Войны с маори продолжались до конца 19 века. Англичане, конечно, их подмяли. А в 21 веке, как теперь модно, раскаялись: быть маори сегодня выгодно - Новая Зеландия поддерживает коренное население, предоставляя ему большое количество льгот.
После танца можно было сфотографироваться с маори, непременно высунув язык. Что мы и сделали. По-дурацки, но прикольно.
Обратно шли в привычном дыму. Уже не обращали внимания на ямы и бульки. Привыкаешь…
Гид говорил, провалы множатся. Вакареварева с каждым годом все больше уходит под землю. Еще лет сто, и деревня растворится, как мираж, в клубах гейзеров Роторуа.
После деревушки мы поехали в парк гейзеров Вай-о-Тапу, он тоже рядом. Это и плюющиеся горячие фонтаны, и корявые леса, и кислотного цвета озера. Грязь булькает, вода кипит, проломы в земле рокочут, все пузырится, затягивает паром – этакий макет ада.
Вот это большое озеро – Палитра художника. Красок, и правда, много. Мы шли над ним по практически лежащему на воде деревянному мостику и всматривались в булькающее, чавкающее, задорно кипящее оранжевое, голубое и серое…

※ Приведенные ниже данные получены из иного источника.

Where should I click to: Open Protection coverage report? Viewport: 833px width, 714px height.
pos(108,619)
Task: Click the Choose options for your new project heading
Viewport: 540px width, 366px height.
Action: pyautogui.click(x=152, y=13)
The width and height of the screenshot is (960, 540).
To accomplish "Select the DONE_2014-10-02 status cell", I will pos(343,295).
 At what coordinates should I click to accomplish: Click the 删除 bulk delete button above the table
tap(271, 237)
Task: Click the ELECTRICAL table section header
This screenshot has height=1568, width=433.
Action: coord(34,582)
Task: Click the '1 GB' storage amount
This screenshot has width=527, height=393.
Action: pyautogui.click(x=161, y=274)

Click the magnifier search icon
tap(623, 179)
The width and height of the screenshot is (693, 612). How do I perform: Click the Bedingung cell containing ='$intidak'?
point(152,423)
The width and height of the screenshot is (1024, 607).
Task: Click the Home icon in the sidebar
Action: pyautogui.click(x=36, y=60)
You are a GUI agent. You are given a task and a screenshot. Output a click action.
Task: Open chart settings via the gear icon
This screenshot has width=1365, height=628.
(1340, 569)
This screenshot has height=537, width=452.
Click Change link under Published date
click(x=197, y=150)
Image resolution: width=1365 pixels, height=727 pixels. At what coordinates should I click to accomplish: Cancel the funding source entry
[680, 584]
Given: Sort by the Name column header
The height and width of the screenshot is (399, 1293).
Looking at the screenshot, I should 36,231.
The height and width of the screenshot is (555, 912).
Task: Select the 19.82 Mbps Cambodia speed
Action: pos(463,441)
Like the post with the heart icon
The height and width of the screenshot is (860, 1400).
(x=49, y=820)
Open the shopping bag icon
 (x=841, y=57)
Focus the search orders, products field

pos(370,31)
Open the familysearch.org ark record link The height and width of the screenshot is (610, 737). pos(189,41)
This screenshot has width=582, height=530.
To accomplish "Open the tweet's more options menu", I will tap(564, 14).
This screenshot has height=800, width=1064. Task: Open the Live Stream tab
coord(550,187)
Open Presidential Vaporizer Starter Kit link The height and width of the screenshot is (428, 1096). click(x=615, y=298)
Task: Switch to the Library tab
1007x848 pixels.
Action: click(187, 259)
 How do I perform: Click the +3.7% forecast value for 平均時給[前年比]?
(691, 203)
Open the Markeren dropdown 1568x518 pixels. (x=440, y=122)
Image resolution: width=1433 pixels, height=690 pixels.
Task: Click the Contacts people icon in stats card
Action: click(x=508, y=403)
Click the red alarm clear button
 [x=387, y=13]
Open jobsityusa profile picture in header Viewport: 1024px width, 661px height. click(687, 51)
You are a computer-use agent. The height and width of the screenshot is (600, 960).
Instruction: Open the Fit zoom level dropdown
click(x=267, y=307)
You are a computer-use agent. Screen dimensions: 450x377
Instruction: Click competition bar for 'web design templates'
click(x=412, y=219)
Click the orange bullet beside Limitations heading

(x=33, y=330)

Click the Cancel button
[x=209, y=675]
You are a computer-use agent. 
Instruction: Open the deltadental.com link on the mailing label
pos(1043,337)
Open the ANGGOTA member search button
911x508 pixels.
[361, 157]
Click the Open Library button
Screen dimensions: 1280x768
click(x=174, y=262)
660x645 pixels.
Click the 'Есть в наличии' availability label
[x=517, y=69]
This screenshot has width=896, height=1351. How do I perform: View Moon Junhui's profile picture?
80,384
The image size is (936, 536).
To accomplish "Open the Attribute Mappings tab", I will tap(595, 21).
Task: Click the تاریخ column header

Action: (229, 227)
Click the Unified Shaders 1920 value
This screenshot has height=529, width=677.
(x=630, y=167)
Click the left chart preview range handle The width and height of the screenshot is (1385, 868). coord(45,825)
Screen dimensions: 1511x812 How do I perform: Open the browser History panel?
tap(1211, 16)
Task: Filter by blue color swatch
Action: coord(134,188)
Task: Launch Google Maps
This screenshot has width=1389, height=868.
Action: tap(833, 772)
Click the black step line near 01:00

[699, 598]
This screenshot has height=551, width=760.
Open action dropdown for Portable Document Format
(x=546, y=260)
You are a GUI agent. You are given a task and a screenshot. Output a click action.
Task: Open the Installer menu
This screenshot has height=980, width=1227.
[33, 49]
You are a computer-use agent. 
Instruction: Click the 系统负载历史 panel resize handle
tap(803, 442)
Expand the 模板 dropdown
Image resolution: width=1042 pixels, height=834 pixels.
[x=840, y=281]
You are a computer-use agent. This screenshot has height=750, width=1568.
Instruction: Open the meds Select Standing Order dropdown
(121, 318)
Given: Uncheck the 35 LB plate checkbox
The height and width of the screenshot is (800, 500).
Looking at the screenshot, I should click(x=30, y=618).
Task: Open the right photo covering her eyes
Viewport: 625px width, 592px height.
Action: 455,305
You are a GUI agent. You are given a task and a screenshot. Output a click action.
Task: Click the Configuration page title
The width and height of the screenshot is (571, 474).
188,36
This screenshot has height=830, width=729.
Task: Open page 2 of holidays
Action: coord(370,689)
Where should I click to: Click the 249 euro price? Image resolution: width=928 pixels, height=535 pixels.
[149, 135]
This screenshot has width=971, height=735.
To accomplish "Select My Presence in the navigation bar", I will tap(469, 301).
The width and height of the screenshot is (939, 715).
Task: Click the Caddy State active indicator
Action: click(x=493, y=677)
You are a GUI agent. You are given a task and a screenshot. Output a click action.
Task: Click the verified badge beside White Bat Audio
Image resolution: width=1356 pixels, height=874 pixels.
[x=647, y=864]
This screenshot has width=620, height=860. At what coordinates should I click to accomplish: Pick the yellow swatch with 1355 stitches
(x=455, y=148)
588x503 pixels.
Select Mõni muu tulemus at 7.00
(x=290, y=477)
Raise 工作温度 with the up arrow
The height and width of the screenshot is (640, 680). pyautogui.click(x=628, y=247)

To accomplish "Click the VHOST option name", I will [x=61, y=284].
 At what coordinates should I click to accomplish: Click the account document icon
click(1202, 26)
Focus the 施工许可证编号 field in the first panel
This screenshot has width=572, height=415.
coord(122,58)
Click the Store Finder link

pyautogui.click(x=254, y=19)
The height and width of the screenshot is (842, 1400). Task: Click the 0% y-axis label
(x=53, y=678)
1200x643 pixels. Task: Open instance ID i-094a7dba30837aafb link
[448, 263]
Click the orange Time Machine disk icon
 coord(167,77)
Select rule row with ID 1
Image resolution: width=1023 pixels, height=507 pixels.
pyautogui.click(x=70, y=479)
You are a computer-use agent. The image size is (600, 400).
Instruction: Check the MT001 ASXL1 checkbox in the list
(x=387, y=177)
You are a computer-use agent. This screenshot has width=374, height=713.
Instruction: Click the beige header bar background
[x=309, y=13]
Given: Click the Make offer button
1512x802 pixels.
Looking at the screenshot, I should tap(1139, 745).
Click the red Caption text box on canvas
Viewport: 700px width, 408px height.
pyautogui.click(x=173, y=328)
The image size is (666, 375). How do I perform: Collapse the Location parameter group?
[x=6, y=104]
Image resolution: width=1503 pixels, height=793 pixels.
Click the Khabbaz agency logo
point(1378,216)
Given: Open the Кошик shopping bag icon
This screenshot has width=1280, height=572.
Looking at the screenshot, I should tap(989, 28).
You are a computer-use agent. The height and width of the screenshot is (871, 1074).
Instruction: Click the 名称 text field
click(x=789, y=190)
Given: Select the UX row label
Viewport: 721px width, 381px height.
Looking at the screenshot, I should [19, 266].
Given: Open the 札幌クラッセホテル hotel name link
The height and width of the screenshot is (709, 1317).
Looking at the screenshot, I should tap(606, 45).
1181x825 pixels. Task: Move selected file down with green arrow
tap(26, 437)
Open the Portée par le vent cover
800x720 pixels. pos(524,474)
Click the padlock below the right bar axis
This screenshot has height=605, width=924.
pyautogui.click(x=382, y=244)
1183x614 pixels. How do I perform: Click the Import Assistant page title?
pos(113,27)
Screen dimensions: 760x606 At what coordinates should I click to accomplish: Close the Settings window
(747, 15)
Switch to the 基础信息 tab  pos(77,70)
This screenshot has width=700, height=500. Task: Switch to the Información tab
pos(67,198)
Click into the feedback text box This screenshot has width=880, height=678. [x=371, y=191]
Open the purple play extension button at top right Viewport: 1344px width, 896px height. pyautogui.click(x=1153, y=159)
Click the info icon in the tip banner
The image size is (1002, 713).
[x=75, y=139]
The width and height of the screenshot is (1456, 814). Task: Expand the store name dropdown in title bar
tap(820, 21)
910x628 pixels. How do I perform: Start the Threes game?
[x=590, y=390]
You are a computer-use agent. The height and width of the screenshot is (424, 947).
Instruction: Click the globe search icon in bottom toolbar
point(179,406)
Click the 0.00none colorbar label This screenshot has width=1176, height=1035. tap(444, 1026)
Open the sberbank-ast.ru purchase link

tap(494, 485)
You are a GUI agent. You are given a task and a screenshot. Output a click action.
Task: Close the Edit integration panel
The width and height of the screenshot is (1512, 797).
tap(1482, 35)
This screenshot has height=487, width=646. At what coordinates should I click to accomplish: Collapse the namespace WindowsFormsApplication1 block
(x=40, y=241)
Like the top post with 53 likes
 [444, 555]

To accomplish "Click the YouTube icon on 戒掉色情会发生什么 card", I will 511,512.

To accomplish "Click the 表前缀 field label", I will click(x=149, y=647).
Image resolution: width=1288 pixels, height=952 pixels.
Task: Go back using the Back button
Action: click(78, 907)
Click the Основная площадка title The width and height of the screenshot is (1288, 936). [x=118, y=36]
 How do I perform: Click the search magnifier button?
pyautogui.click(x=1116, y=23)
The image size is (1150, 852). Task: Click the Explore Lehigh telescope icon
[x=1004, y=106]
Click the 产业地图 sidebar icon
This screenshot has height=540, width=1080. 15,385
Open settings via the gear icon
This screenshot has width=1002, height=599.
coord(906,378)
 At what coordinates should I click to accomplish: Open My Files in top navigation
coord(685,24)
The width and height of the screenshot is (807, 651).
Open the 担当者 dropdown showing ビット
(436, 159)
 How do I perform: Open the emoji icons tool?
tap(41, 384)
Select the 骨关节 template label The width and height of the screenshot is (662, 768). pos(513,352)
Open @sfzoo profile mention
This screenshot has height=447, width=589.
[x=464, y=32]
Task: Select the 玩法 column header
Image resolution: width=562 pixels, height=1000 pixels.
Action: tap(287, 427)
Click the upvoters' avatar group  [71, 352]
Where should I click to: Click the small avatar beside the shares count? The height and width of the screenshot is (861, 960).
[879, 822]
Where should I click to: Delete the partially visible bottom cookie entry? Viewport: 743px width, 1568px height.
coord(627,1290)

Самое красивое – Ванна с шампанским: мелко пузырящееся, искрящееся, словно трубу на заводе Абрау Дюрсо прорвало… «Шампанское» здесь, правда, чуть холоднее кипятка – 75 градусов.
А тут – чавкающая лужа грязи, словно какой-то гряземен сейчас соберет свое ползущее тело, встанет из этой смерди, обтекая коричневым, откроет губошлепый рот… и мы все равно его не поймем, потому что я и англичанский английский разбираю с трудом, а новозеландский английский для меня – словно вьетнамский.
Вот голубое, вот оранжевое – вы только обычной воды не найдете. Речка малахитового цвета, с прожилками – нормально. Зеленое-зеленое озеро – вообще отлично. Но самое яркое – вот это лимонное. Оно, действительно, такого цвета, не фотошоп.
Очень красиво, но жутковато: везде запрещающие таблички – не ходить, где-то температура воды обозначена – кипяточек. Если бы тут писали наши сказки про купание в трех водах, живым бы не вышел даже непобедимый главный герой.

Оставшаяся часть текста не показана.